Neural networks and big-o

I had to complete the below homework. I lost all the points for this question because I didn't even know where to start. Frankly, we were taught none of this. I received no feedback for this homework, but I really want to learn how to figure these out. Can someone let me know where to start? I am extremely frustrated that I'm not getting help from my professor. All I want to do is learn something. I have googled the heck out of this and haven't been able to find anything that helped.

Suppose that I have a training set of m data points, with n features. Suppose further that I use a neural network with h hidden nodes to learn this data, and that it takes e epochs before backprop terminates. Answer each of the following questions with big-O notation. (e.g. O(m^2n^5/h).

a. How much memory is needed for storing this neural network, assuming each feature in the dataset corresponds to an input node? b. How much time is needed to train such a neural network classifier? c. How much time is needed to determine the class of a test point after training is complete?

Solution

Let me provide some basic guidance so to get you started. You should be able to complete the homework.

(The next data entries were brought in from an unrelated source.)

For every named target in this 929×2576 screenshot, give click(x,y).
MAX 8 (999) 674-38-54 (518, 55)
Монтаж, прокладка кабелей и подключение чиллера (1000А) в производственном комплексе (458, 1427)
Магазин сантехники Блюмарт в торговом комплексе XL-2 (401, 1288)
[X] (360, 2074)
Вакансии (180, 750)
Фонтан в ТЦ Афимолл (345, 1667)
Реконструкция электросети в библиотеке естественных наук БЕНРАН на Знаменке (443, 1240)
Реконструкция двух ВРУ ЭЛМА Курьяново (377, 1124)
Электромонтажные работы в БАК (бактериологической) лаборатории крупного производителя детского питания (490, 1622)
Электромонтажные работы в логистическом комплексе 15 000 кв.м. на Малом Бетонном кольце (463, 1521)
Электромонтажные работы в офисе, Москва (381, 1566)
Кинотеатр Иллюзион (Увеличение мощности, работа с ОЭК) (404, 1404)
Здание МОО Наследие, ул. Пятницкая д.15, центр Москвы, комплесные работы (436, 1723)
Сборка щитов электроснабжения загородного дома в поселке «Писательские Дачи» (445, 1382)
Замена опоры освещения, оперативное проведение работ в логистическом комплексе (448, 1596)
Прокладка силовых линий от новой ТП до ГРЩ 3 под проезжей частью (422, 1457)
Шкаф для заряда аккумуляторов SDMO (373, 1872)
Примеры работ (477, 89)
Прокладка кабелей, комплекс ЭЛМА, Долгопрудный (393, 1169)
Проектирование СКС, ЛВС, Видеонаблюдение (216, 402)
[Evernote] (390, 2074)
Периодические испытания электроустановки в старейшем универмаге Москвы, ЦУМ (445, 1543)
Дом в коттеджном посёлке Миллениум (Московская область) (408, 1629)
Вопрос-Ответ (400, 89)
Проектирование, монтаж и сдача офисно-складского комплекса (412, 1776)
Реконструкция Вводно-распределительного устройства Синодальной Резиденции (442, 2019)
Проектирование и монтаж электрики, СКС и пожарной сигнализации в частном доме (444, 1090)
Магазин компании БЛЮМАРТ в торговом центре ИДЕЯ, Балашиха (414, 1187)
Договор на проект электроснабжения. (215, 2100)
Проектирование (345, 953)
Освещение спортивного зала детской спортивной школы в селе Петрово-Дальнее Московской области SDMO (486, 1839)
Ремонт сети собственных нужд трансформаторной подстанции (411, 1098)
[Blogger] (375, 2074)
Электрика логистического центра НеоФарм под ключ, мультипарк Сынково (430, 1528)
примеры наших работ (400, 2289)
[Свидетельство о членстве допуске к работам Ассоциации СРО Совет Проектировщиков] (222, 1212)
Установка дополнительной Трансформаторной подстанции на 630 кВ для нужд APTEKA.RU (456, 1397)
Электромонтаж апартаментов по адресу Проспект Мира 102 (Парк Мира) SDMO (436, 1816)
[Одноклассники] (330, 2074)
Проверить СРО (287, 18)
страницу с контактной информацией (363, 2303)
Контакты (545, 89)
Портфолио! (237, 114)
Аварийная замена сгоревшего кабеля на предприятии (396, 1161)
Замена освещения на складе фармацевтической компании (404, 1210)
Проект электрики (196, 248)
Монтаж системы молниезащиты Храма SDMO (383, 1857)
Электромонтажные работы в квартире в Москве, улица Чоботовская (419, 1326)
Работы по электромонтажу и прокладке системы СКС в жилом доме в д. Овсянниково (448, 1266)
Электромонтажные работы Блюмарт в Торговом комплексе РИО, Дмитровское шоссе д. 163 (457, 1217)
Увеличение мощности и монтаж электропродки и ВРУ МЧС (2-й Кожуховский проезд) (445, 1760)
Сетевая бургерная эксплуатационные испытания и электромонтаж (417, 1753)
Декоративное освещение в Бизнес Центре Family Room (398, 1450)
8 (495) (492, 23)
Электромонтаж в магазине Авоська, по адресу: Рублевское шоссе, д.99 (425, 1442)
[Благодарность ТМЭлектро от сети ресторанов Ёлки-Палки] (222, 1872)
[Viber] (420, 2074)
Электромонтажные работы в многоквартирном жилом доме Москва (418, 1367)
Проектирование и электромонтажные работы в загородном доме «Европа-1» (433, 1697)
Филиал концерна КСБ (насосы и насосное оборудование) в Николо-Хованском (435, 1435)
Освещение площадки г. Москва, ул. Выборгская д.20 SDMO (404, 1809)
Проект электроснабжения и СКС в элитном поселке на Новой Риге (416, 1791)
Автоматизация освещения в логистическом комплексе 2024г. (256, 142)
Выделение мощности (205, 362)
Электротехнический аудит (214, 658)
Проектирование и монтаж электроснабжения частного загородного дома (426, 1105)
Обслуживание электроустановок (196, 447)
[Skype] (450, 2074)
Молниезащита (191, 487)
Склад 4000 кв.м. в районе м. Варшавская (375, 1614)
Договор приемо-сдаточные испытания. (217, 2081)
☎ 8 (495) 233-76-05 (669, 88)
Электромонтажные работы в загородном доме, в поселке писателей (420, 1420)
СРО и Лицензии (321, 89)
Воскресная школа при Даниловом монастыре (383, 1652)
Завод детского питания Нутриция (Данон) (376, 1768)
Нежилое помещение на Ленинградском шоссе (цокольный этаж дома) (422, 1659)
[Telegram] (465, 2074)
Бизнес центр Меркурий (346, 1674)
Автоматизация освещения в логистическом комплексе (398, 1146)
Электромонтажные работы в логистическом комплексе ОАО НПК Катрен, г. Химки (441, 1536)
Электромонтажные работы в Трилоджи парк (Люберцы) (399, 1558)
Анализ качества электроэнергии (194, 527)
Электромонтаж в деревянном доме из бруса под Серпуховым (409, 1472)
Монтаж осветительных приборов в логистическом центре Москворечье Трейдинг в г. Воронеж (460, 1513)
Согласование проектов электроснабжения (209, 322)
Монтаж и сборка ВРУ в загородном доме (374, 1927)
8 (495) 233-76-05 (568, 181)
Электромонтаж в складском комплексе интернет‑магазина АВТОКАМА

Let's assume we have a neural network with n inputs, a hidden layer of h neurons and m outputs. In total we have these many neurons:

nbNeurons = h + m.

Now, the amount of memory a neuron occupies is O(w), where w is the number of inputs the neuron receives. The reason is that a neuron has one weight per input plus some additional information such as bias, learning rate, output, error. Since all of these are bounded by a constant, the memory required by one neuron is proportional to the number of weights, i.e., inputs.

The hidden layer has h neurons with n inputs each, so it needs h*O(n) units of memory. The output layer has m neurons with h inputs each, hence m*O(h). Thus

memory = h*O(n) + m*O(h) = O(h*n) + O(m*h) = O((n+m)*h)

Feeding a neuron with k inputs requires k multiplications plus k+1 additions + 1 evaluation of the sigmoid (or similar) function. This is clearly proportional to k and therefore O(k).

Feeding our network takes feeding h hidden neurons with n inputs each, hence h*O(n) plus feeding m output neurons with h inputs each, m*O(h). So,

feed time = h*O(n) + m*O(h) = O((n+m)*h)

Now, go ahead and keep the same reasoning to count the number of operations required for propagating the errors back when training the network with one sample of your training data. You will feed the network with the sample, and then adjust the weights and the bias of every neuron. Finally, multiply this quantity by the number of epochs (as you will repeat the same set of operations that many times).